▸ **INSTRUCTIONS FOR THE TASK**: Return the records exactly as they appear below, omitting the pictures.

▸ **DATA EXTRACTS**:

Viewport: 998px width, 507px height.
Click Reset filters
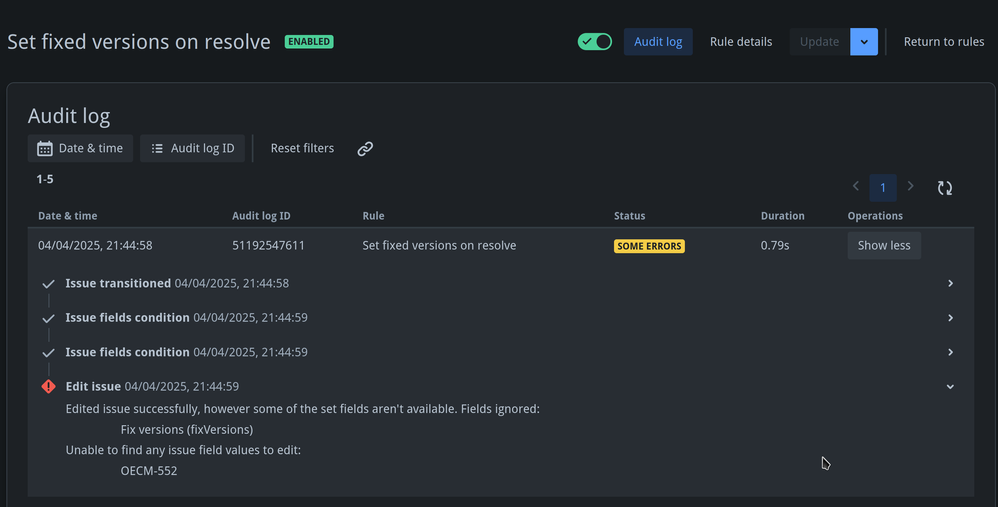tap(302, 149)
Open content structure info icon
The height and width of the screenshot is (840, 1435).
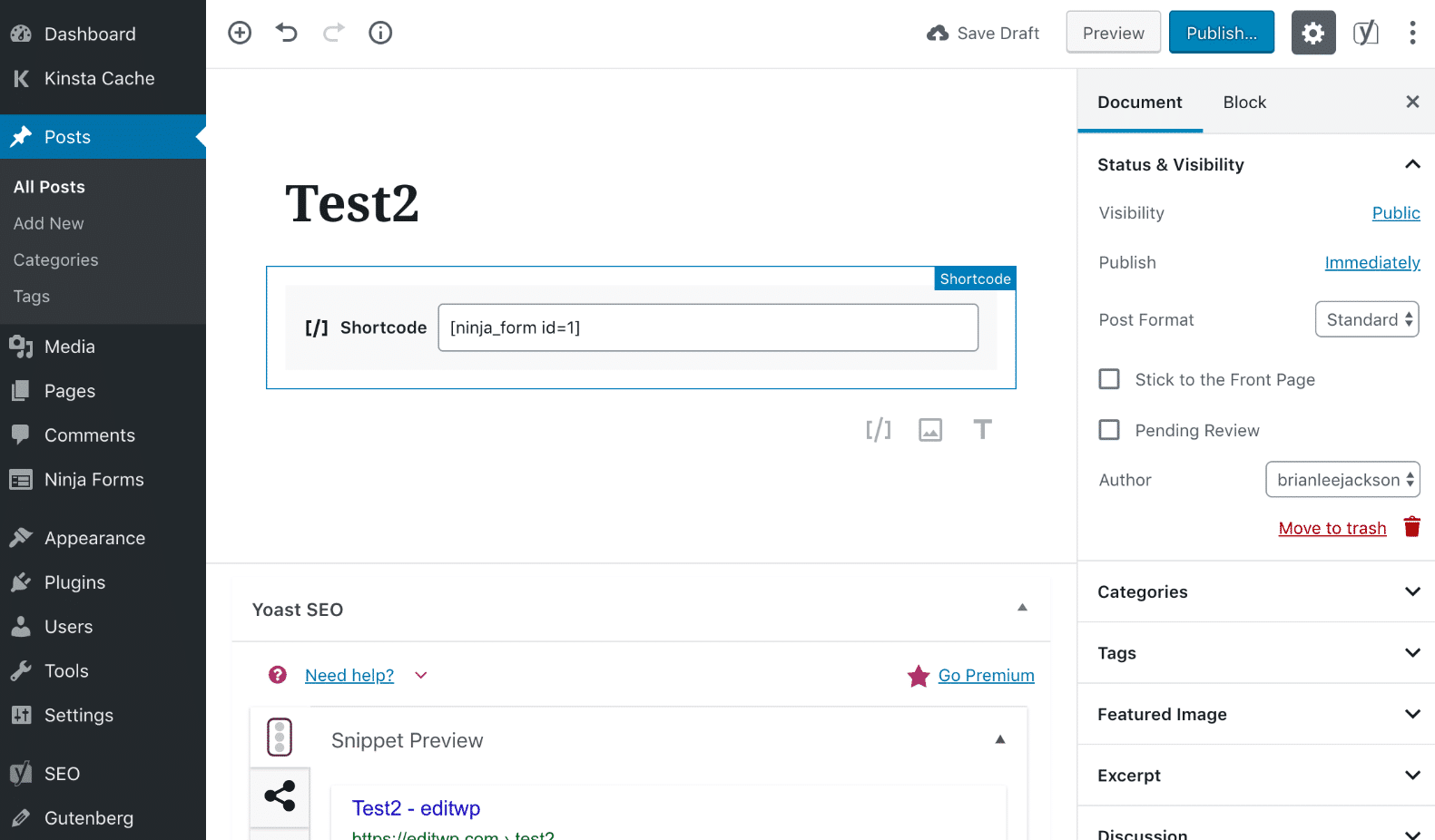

▸ **OUTPUT BELOW**:
Viewport: 998px width, 507px height.
Click Reset filters
tap(302, 149)
Open content structure info icon
The height and width of the screenshot is (840, 1435).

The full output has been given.